"Os espelhos estão cheios de gente.
Os invisíveis nos vêem.
Os esquecidos se lembram de nós.
Quando nos vemos, os vemos.
Quando nos vamos, se vão?"
Eduardo Galeano: Espelhos

quinta-feira, 29 de maio de 2014

A romanização do Ocidente

A obra da civilização de Roma no Ocidente foi tão profunda que marcou toda a história da Europa.

Estendeu-se através da Gália, do Mediterrâneo até o Reno, e às costas do Atlântico e do mar do Norte. No sul, a mistura dos gregos, celtas e romanizados produziu a civilização provençal. Marselha, com o seu porto e a sua escola grega, foi o grande centro econômico e intelectual da Gália. Na confluência do Ródano e do Sona, Lião, promovida à condição de capital das Gálias, tornou-se grande cidade de negócios, freqüentada pelos orientais. Na Germânia, os quartéis-generais dos exércitos, Mogúncia e Colônia, figuraram entre as principais cidades do Ocidente. No Atlântico, Bordéus assumiu uma importância real pelo seu comércio com a ilha da Bretanha. Mais ao norte, o porto céltico de Bolonha tornou-se base militar. Em toda a parte, cidades secundárias apareceram: locais de pernoite de tropas, como Lutécia (e futura Paris), centros locais, cidades agrícolas ou mercantis.

Nas cidades, misturavam-se elementos celtas, helenizados e romanos. Formava-se uma burguesia. O latim era a língua do exército, da administração, do comércio e do ensino. Escolas preparavam os celtas para as carreiras da alta administração. [...] Sírios e orientais introduziram nas cidades o comércio do dinheiro. Nos campos se instalaram luxuosas vivendas. O uso do vidro de vidraças, tomado da Síria, generalizou-se. Implantou-se na Gália a fabricação do vidro.

A paz substituiu as rivalidades locais. O druidismo, perseguido por Roma, desapareceu. Implantou-se o regime do governo da cidade. Mas, de um modo geral, prevaleceu o sistema aristocrático gaulês. As cidades foram governadas por cúrias, cujos membros se cooptavam. Reuniam-se regularmente as assembléias provinciais e, cada ano, todas as províncias das Gálias enviavam os seus delegados a Lião, à assembléia das Gálias.

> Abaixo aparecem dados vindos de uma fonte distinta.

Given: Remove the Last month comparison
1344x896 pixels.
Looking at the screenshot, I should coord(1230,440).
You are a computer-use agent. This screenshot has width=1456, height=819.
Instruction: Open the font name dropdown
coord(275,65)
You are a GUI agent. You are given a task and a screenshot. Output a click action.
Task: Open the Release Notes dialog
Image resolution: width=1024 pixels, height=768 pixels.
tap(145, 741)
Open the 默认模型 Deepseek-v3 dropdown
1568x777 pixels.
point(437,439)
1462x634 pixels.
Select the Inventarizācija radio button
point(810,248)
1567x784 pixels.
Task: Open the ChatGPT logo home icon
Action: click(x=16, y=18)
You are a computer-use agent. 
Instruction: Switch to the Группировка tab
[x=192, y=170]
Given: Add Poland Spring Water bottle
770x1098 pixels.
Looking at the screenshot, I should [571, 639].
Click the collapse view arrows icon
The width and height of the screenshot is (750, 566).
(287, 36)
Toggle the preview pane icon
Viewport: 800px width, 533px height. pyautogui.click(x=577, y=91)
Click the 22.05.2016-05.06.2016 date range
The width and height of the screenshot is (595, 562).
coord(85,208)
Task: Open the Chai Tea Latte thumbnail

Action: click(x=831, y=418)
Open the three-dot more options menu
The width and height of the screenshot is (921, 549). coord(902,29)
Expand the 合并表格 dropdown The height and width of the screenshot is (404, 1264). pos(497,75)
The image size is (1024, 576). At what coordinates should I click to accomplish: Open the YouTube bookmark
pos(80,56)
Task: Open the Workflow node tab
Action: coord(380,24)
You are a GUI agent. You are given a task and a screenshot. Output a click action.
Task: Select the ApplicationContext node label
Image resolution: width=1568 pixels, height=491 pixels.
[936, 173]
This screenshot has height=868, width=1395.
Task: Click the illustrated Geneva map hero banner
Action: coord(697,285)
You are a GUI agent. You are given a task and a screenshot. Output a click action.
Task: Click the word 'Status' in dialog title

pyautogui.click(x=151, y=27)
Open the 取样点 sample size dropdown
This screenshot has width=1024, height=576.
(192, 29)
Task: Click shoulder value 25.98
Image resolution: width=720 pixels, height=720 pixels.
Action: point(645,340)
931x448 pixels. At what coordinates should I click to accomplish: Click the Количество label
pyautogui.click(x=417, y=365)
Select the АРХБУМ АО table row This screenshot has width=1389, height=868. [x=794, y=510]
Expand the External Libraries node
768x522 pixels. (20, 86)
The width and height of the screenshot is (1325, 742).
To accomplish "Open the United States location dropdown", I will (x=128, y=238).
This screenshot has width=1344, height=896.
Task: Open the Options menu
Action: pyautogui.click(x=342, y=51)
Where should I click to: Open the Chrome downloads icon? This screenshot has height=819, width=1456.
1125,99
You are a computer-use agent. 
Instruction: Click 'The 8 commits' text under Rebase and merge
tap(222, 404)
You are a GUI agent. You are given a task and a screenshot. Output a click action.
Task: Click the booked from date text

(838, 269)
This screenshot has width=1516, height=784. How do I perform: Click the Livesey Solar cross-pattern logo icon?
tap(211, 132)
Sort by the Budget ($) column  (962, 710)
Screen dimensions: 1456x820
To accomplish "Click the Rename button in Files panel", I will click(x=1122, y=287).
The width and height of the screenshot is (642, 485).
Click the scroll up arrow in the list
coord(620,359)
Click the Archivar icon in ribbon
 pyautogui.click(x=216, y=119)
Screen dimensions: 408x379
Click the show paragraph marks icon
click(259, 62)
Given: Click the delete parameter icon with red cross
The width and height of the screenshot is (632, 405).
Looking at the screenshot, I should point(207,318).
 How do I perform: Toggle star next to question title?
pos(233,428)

Progressivamente, a sociedade evoluiu. A propriedade privada se estendia cada vez mais aos bens das aldeias; a antiga nobreza política tornou-se uma classe de proprietários. Os chefes locais transformaram-se em magistrados eleitos.

Semelhantemente, na Espanha, a paz imperial trouxe grande prosperidade. Colônias romanas e comerciantes orientais ali se instalaram. O tráfico de portos, alimentados pela exportação das minas e pelo comércio com o Oriente, fundou ou desenvolveu cidades, que foram outros tantos centros econômicos e intelectuais, onde gregos, lígures, iberos e romanos se misturaram. Desde o 1º século, a Espanha foi um dos centros principais da cultura latina. Como na Gália, o latim aí se tornou a língua da intelligentsia, dos negócios e da administração. Mas, para permitir à Espanha conservar a tradição da cultura que ela adquirira antes da conquista romana, Vespasiano autorizou o emprego oficial das línguas locais, assim como concedeu em bloco, à Espanha, a cidadania romana.

Da Gália, a dominação romana passara, em 43 d.C., para a grande ilha da Bretanha, cujas minas de estanho eram um complemento econômico indispensável da Gália e da Espanha. Roma construiu na Inglaterra uma dupla rede de estradas, que se irradiava de Londres, famoso centro de tráfico desde o 1º século. Nas costas se instalaram portos e postos militares. Implantaram-se colônias romanas, dando origem a cidades. O desenvolvimento da agricultura fez surgirem as vivendas dos grandes proprietários, ao mesmo tempo que disseminava a pequena propriedade. As importações vindas da Gália introduziram no país costumes mais requintados. A romanização foi essencialmente obra de comerciantes, legionários e marinheiros da frota romana da Mancha. Os celtas da Hibérnia (Irlanda) e da Caledônia (Escócia), aos quais se estendeu a conquista, permaneceram impenetráveis à influência romana.

Da mesma forma, a romanização das províncias danubianas foi muito menos profunda que a do Ocidente. O movimento ali foi mantido principalmente pelas guarnições romanas do Danúbio. Uma delas deu origem a Viena. Na Mésia inferior, Roma encontrou, ao longo do mar Negro, a antiga colonização grega, que suplantou. Sobre os seus antigos vestígios estendeu momentaneamente o poder romano até a Criméia, onde as cidades gregas conservaram a autonomia sob a soberania de Roma.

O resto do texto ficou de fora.